Spaesati e confusi, ma non abbastanza per impedire il riemergere di una domanda sulla vita.
Privi di meraviglia restiamo sordi al sublime: lo stupore e la meraviglia se fossero solo prudori interiorizzanti (e certa mentalità vorrebbe relegare la contemplazione alla inanità e all’oblio di sé) lascerebbero presto spazio alla noia, estremo segno della potenza del cuore umano come grandemente scopre Leopardi. Piuttosto è in gioco lo spostamento di un uomo, che se non si stupisce non vive, spostamento da sé, dall’io stagnante, a ciò che attrae perché ciò che fa vivere è ciò che attrae il sublime; ed il sublime è ciò che da consistenza al vivere. Il sublime che si nasconde in ogni cosa, che si offre in ogni cosa: nel sorriso di una donna, nel paesaggio dei tramonti sul Tirreno o nelle note di Chopin, come nel giro di accordi blues, nella sapidità dei formaggi sardi…In quanti istanti siamo stati colti da qualcosa di vitale. E come lo perdiamo un istante appena dopo. Perché tutto sia nuovo, originale.
La cosa più originale ultimamente è vivere, perché vivere è cominciare, il nuovo ogni volta.
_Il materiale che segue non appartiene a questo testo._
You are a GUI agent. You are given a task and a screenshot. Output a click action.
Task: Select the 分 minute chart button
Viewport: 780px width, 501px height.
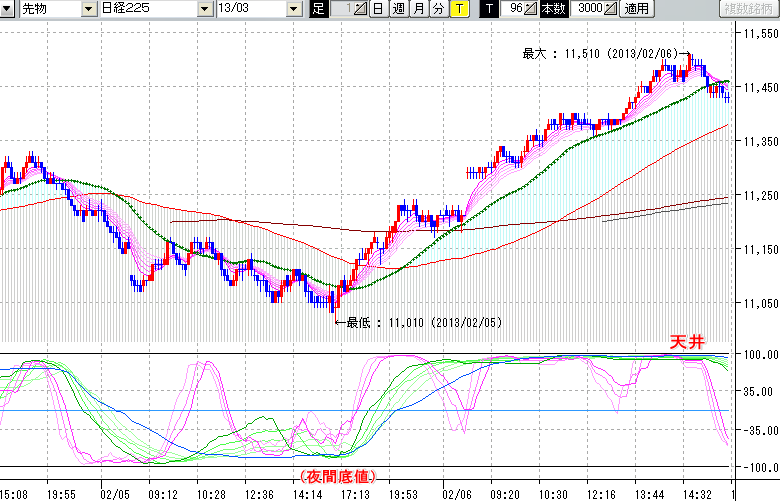coord(438,9)
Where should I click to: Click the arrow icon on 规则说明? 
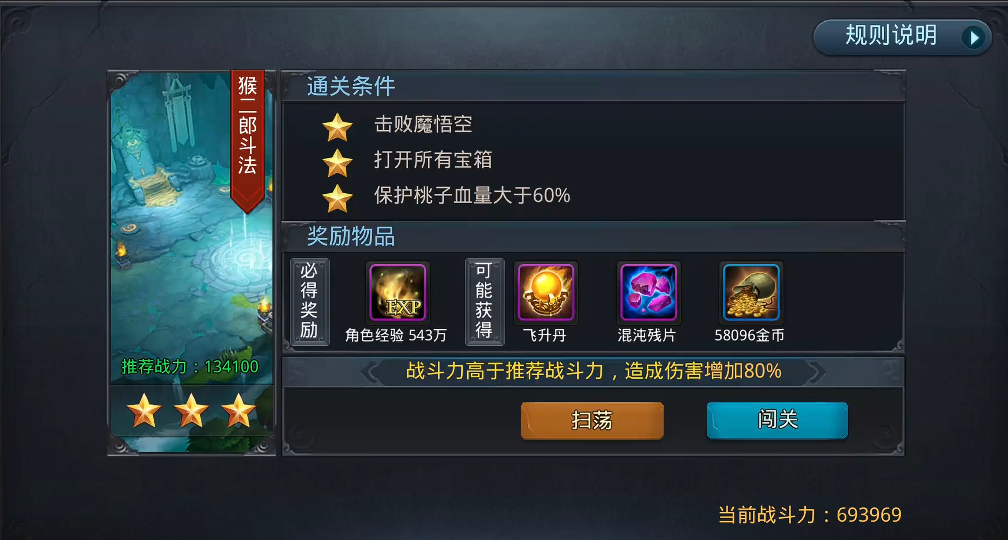(973, 37)
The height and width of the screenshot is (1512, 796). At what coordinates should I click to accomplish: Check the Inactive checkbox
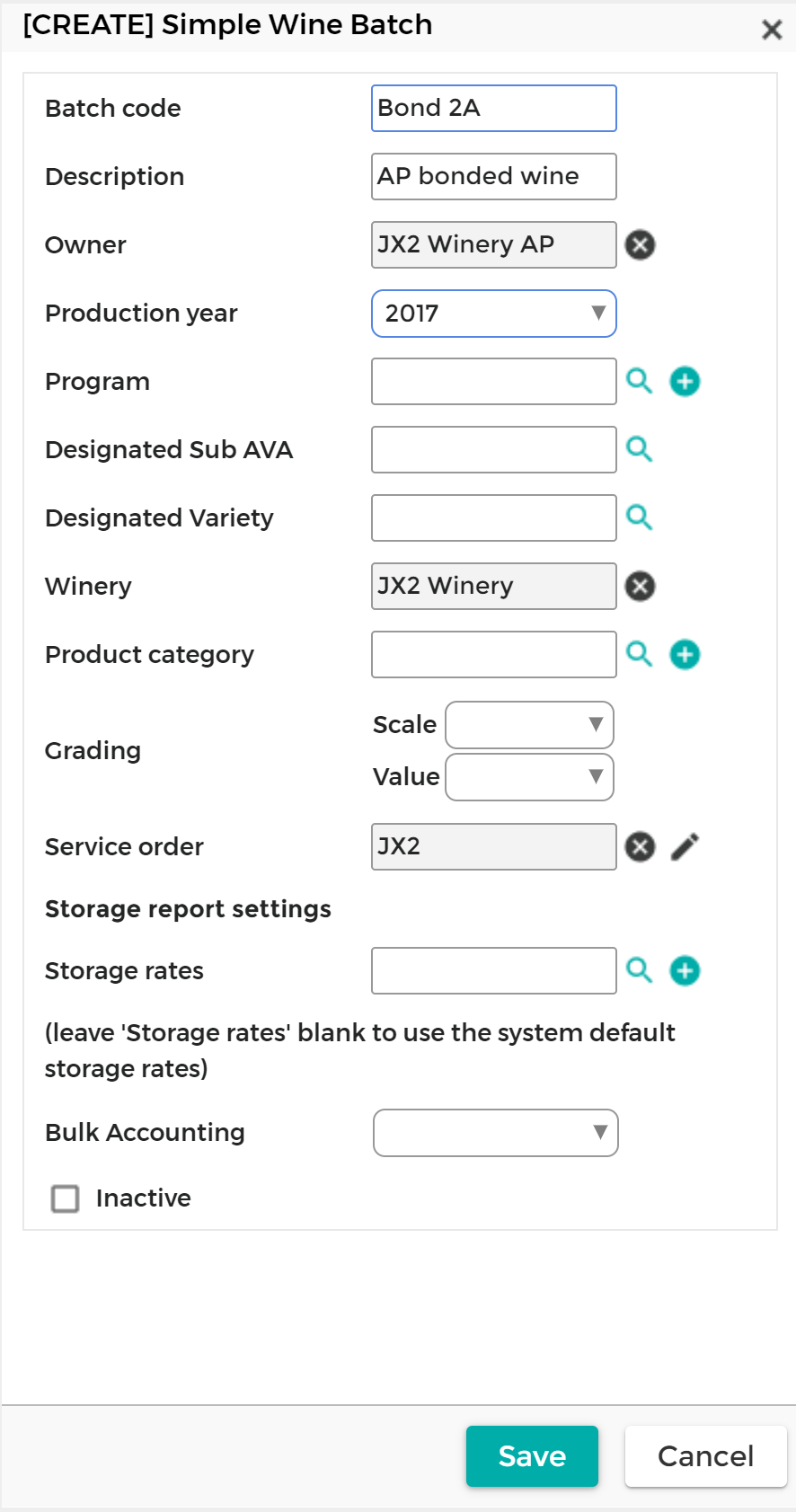[65, 1198]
L’unica gioia al mondo è cominciare, Pavese dal cominciare si è fatto travolgere, fino al punto finale della sua vita.
Cominciare.
Lo stupore, a cui richiama l’opera del Meeting, è un inizio, il punto originario di ogni fatto del mondo ed è la vera azione dell’uomo che semplicemente si accorge, di sé, delle occasioni, della novità che ci attende irruenta dietro ogni cosa.